### Aim of the exercise
Using the material below, work out how many lines contain "will". Only the number is wanted.

━━━━━ Given data ━━━━━

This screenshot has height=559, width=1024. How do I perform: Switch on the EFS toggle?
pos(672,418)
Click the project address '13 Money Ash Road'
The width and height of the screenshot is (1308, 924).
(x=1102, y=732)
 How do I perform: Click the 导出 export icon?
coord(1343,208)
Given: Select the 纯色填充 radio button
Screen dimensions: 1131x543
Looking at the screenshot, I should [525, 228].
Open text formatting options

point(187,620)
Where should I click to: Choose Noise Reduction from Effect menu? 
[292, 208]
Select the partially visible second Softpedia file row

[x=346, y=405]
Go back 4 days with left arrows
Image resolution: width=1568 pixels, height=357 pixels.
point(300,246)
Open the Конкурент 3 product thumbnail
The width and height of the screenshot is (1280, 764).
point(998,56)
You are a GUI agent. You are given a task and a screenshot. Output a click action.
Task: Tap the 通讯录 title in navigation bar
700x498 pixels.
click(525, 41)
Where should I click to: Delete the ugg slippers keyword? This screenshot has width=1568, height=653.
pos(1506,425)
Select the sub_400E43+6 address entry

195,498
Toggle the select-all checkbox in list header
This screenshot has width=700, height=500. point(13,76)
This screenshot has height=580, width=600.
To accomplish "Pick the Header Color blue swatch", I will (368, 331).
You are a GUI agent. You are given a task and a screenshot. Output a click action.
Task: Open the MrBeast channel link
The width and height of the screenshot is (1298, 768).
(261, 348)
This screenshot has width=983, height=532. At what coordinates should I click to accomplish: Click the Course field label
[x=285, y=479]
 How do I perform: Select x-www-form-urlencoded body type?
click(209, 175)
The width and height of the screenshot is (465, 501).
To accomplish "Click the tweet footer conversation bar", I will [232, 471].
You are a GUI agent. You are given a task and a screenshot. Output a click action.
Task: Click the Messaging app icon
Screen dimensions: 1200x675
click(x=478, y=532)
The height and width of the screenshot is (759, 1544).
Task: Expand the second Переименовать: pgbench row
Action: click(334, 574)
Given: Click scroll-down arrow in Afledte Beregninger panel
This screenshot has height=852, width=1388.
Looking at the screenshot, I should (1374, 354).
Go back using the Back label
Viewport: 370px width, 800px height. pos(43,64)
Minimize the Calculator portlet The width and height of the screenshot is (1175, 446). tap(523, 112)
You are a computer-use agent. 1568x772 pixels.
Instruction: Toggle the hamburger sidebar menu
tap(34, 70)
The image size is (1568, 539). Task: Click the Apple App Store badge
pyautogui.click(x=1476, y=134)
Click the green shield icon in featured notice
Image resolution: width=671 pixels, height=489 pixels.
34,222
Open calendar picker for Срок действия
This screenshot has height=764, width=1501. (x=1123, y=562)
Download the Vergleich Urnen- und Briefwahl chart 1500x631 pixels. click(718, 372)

━━━━━

### Solution for this exercise
2